Ардагаст обнял Ларишку за плечи. Тохарка положила руку на акинак и смело взглянула в насмешливые зеленые глаза вилы.
— Богом и богиней себя возомнили? Ну-ну… А Куджула со своими уже в пещере. Оберег твой тебя к нему выведет, держи только на весу и думай о том, кого ищешь. Посмотрим, с кого из вас первого древние боги спесь собьют…
Отряд Куджулы шел в глубь пещер. В неровном свете факелов показывались и снова исчезали во мраке искусно высеченные на стенах быки, слоны, носороги, тигры, чудовища — двуглавые и трехглавые быки, рогатые слоны… Вот рогатый демон борется с рогатой же тигрицей, бычьи головы растут из дерева, девушки прыгают через спину буйвола, козел с человеческим лицом и семь беременных женщин поклоняются богине, стоящей под аркой из ветвей. И — надписи, длинные ряды непонятных знаков.
— Этого письма не знают теперь даже брахманы. Дикие арьи предпочитали заучивать свои гимны и заклятия наизусть. Но тайная мудрость мелуххов не исчезла. Воистину, владеющие ею повелевают царями, ибо сами свободны от всех мирских желаний. — Голос Нагапутры звучал почти зловеще.
Замечая среди рельефов чересчур откровенные сцены любви, дружинники фыркали.
— Видно, от страсти к женщинам ваши мудрецы избавиться не сумели, — усмехнулся джабгу.
— Для знатока тантры объятия женщины — лишь врата к величайшим мистическим тайнам, — надменно скривил губы бхикшу.
— Нашим шаманам эти врата открывает любовь пери и дым конопли. А хуннским — сушеные мухоморы, — кивнул Куджула.

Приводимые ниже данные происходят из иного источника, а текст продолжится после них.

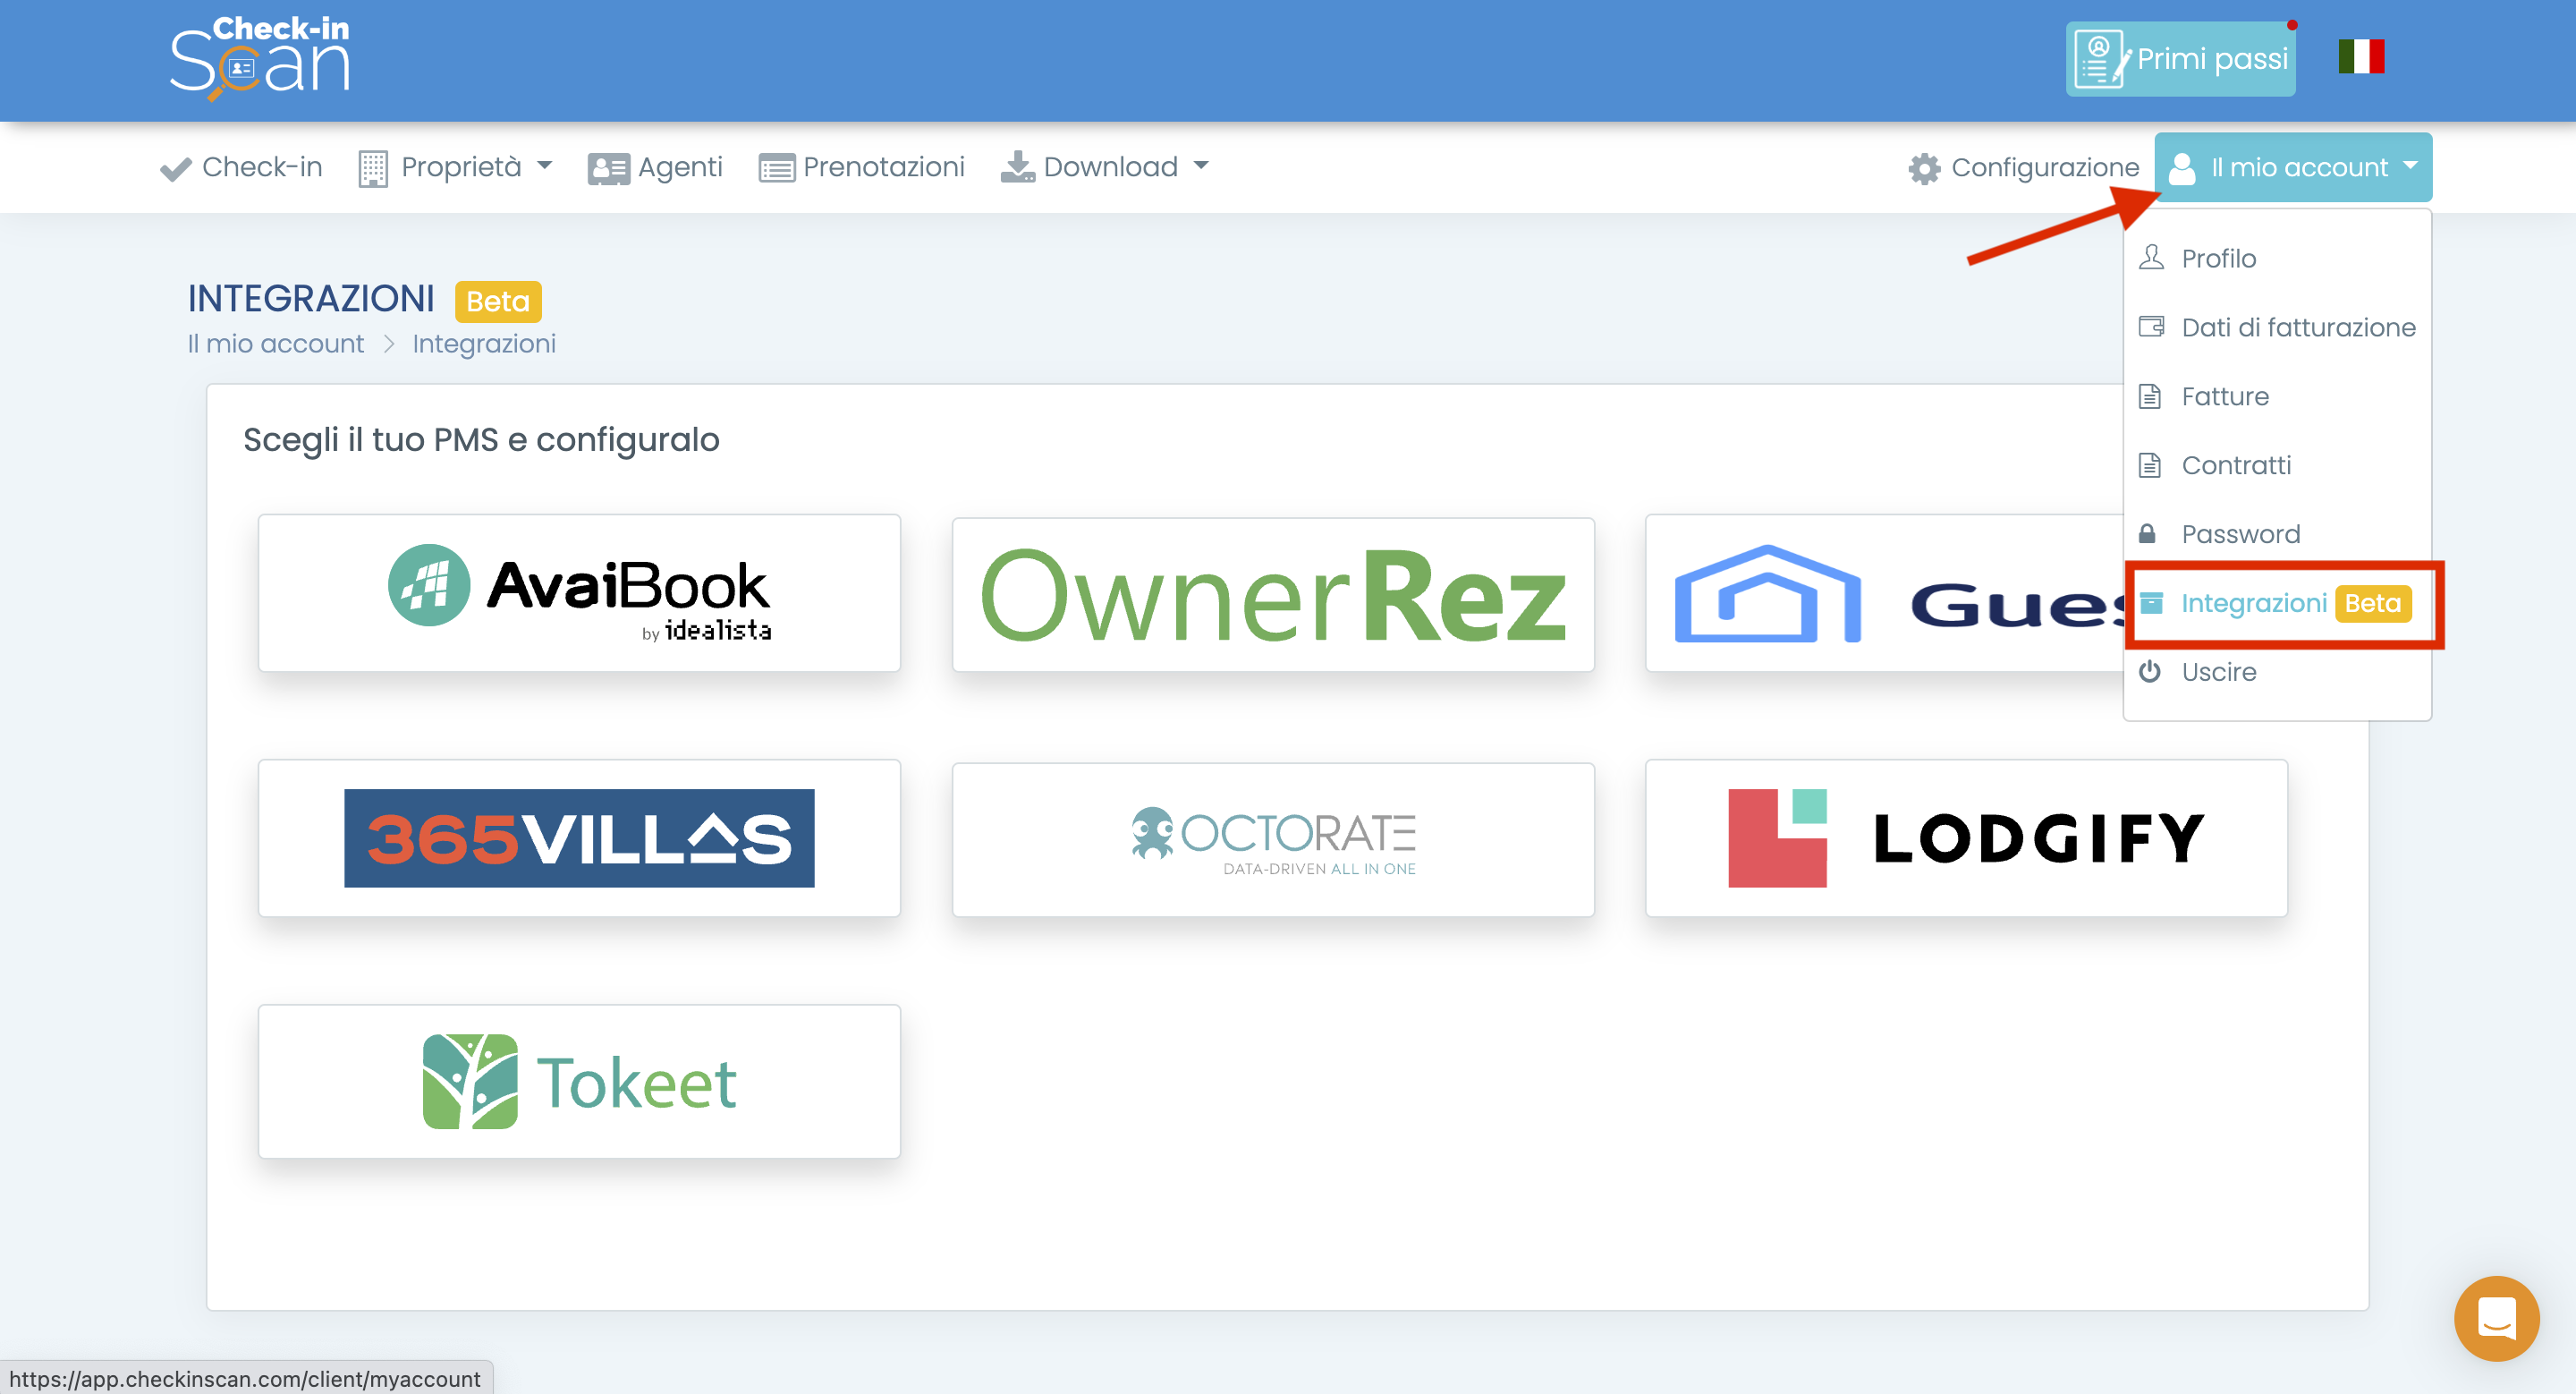
Task: Click the Uscire power icon
Action: (2150, 672)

А подземный путь уходил все глубже, и все более жуткими становились изображения на стенах. Многорукие и многоголовые боги, потрясающие оружием, клыкастые демоны в ожерельях из черепов, изможденные аскеты. И змеи, змеи, множество кобр с человеческими головами… Никто уже не смеялся и не шутил, как поначалу. Из мрака боковых ходов доносились шорохи, шипение, стук копыт. Но никто из степняков не хотел выказать робость перед бритоголовым монахом, и он, размеренно ступая, уводил их все дальше в глубь этого непонятного, спрятавшегося от солнца и людей мира.
Теми же ходами следом шли, настороженно сжимая копья и кинжалы, воины Сунры. Их невежественного вождя не трогали тайны мелуххов, а подземная тьма страшила кати еще меньше, чем кушан. Сыны гор, они были привычны к узким темным ущельям, пещерам, ночным набегам, но при этом чутки и осторожны, как снежные барсы. Услышав доносившиеся из боковых ходов вздохи, шаги, цокот копыт, кати недоверчиво взглянули на сармата. А тот вдруг замер, во что-то вслушиваясь, и произнес властным тоном:
— Дальше пойдете сами. Никуда не сворачивайте и настигнете людей джабгу. Когда же одолеете их — сам Манди-Махадева откроет вам путь к Царскому Кладу.
— Избавиться от нас хочешь? А клад — себе? — Тяжелая рука Сунры легла на плечо колдуна.
— То, что я ищу, ценнее любого клада. Оно — только для великих магов. А Царский Клад — для достойных царства. Сейчас узнаем, есть ли здесь такие.
Неожиданно багадур почувствовал под рукой шерсть, а перед самым лицом увидел насмешливо оскалившуюся черную волчью морду. Протяжный вой огласил пещеру. Тьма откликнулась тигриным рыком, трубным ревом слонов, мычанием. Черный волк одним прыжком скрылся в боковом проходе. А из мрака других ходов, словно из страшных снов, навеянных чарами, вышли два существа. Одно напоминало кентавров, виденных горцами на греческих расписных сосудах, но с задними лапами и хвостом тигра, витыми рогами и слоновьим хоботом. В одной руке кентавр держал бронзовый топор, в другой — тяжелую палицу. Второе существо, с телом быка, имело три головы — быка, тура и козла.